2 During that summer, we received news of the sudden and untimely death of Jean Lionnet, that indefatigable explorer of Roman archives, paragon of archival research methodology, and model of the collegial scholar, who unselfishly and joyfully shared his information and sources with any serious student. Indeed, many of today's prominent archival scholars learned their trade either working alongside Jean Lionnet or emulating his example. Our great sadness at the loss of such a congenial gentleman was tempered only slightly by the opportunity to dedicate the session to Jean's memory.
3 The session itself turned out better than I could have hoped for, thanks to the uniformly high quality of the papers and the penetrating insights and additions of the respondents. The idea was immediately put forward of combining these papers and responses in a single, special issue of the Journal of Seventeenth-Century Music, and I was honored to accept the invitation to serve as editor.
4 One of the papers, however, was to be published in another journal for quite appropriate reasons, leaving the remaining three papers and responses as a coherent body of work focused on chapels solely in Italy for this special issue. I have chosen a new title for this issue to reflect more precisely the nature of its contents than the more generic and geographically encompassing session title could do.
5 The papers and their responses have been organized chronologically, beginning with Noel O'Regan's reassessment of the origins of sacred monody and the few-voiced concerto ecclesiastico and the contributions of Aprilio Pacelli to the early history of this repertoire. O'Regan clearly demonstrates that Roman music, supported by various ecclesiastical institutions, tended in these directions long before Viadana published his Cento concerti ecclesiastici in Venice in 1602, with a preface claiming that some of these pieces had been performed in Rome some years previously. The author examines a broad swath of Roman motets in the latter part of the sixteenth century to illustrate and delineate these tendencies, speculating on Neapolitan influence as well. His essay demonstrates that by the time of the first publication of this "new" approach to sacred music, for which Viadana claimed priority, this type of writing had already become commonplace in the hands of a number of Roman composers serving a number of different Roman institutions.

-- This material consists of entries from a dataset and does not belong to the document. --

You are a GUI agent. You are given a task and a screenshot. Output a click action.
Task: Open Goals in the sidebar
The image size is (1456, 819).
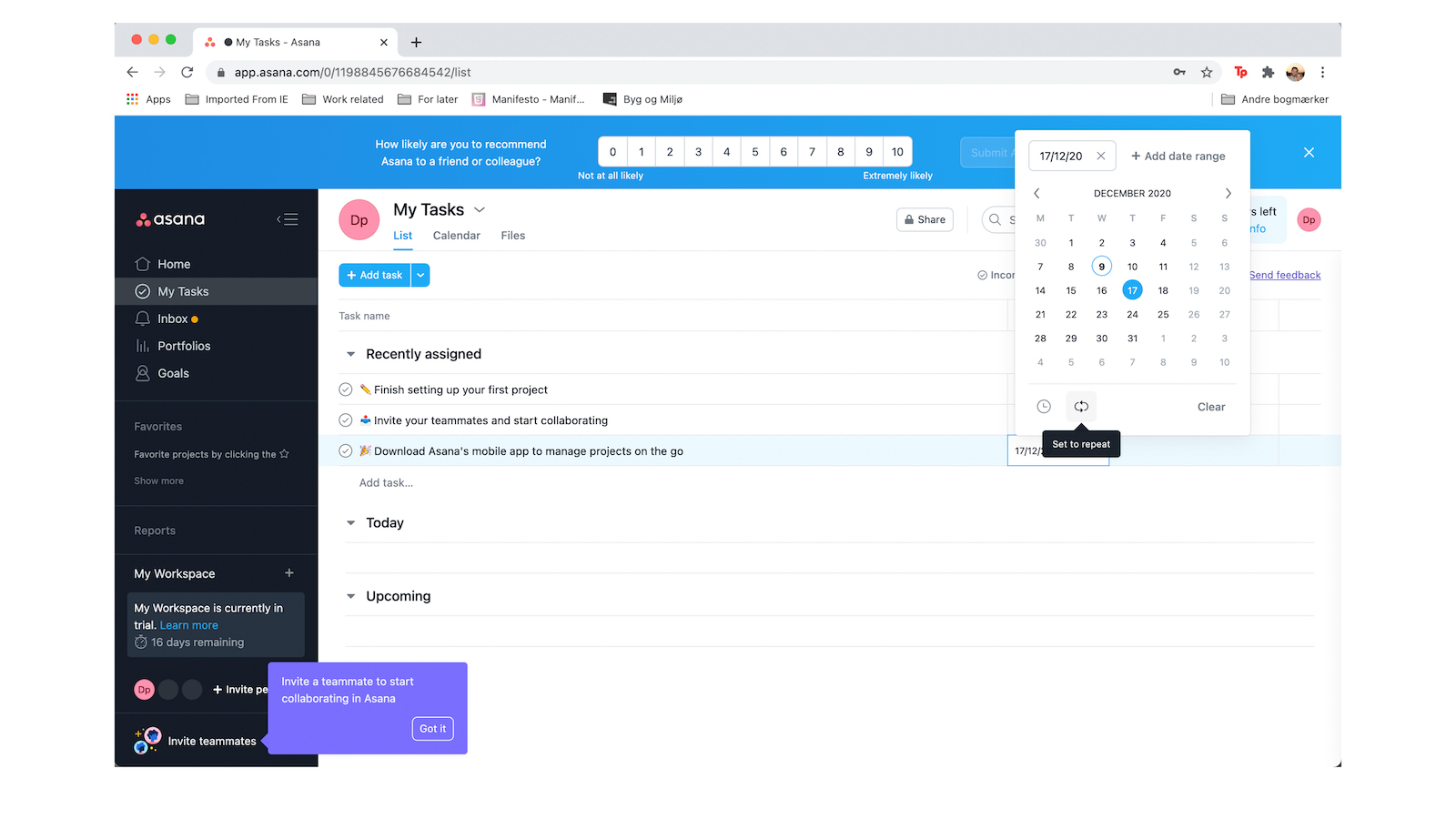click(x=171, y=373)
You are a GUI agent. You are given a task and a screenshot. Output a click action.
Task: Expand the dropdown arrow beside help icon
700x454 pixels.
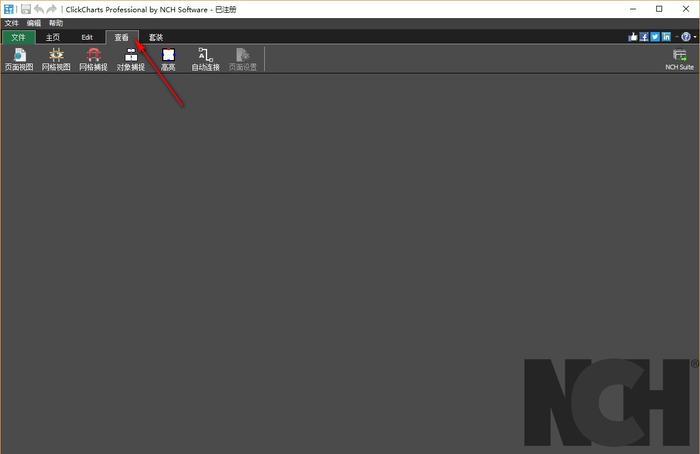tap(693, 37)
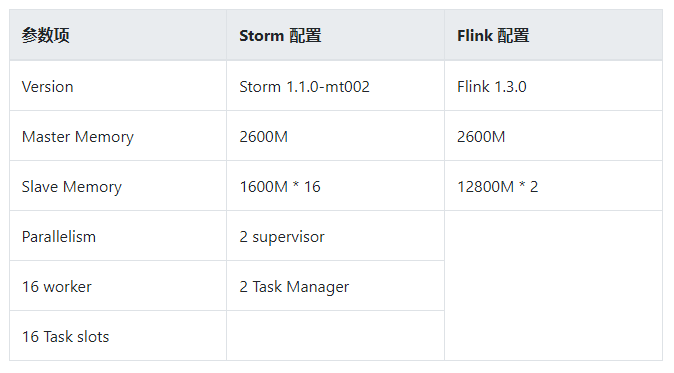Select the 16 worker cell
Image resolution: width=674 pixels, height=373 pixels.
coord(118,286)
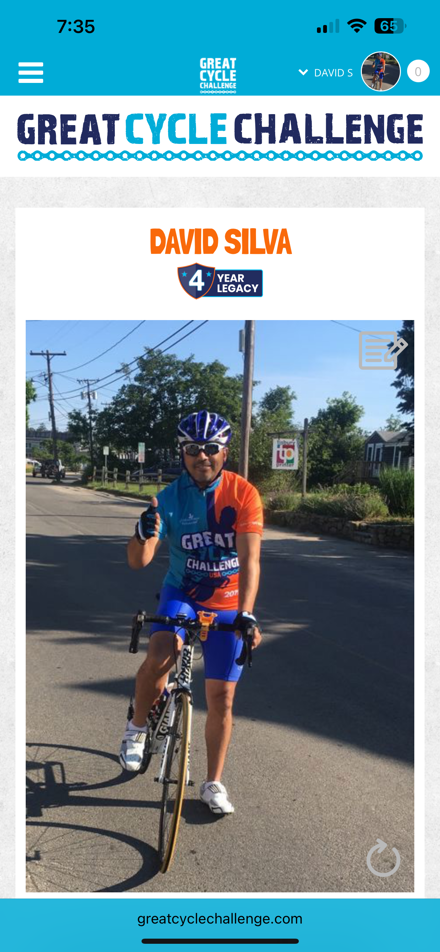Tap the battery indicator in status bar
This screenshot has height=952, width=440.
(390, 26)
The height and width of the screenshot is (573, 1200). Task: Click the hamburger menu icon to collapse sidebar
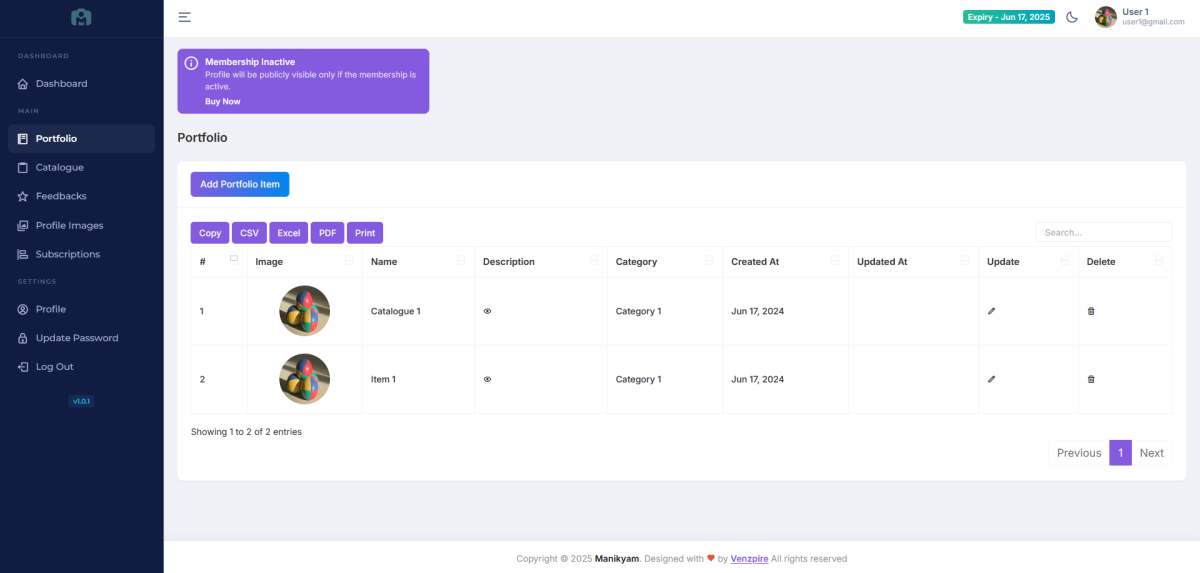click(184, 17)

6 The response of Robert Holzer expands O'Regan's observations by emphasizing the context of a new approach to piety and devotion, based on more humble, easily perceived forms of religious expression, in contrast to the elaborate polyphony that had dominated Roman sacred music since the fifteenth century (enlarged by huge multi-choir settings of psalms and masses in the last two decades of the sixteenth century). Holzer confirms O'Regan's revisionary perspective by viewing Pacelli's and Viadana's publications not as the first examples of a new style of writing, but rather as the culmination of thirty years of development, reaching print only when that development had actually reached its end-point.
7 Edmond Strainchamps takes us from the broad question of stylistic and repertorial development and the political and religious forces contributing to that development to the more particular issue of an individual composer's uncomfortable position in the political power struggles between competing and prideful princes. Marco da Gagliano, a young composer whose career in Florence had been nothing less than meteoric, was suddenly in the position of applying to the Medici grand duke for a secure post as maestro di cappella in the cathedral of Florence, but in making this application, jeopardized his relations with Prince Ferdinando Gonzaga of Mantua, who had not only previously patronized Gagliano, but also had designs himself on Gagliano for his eventual cardinal's court in Rome.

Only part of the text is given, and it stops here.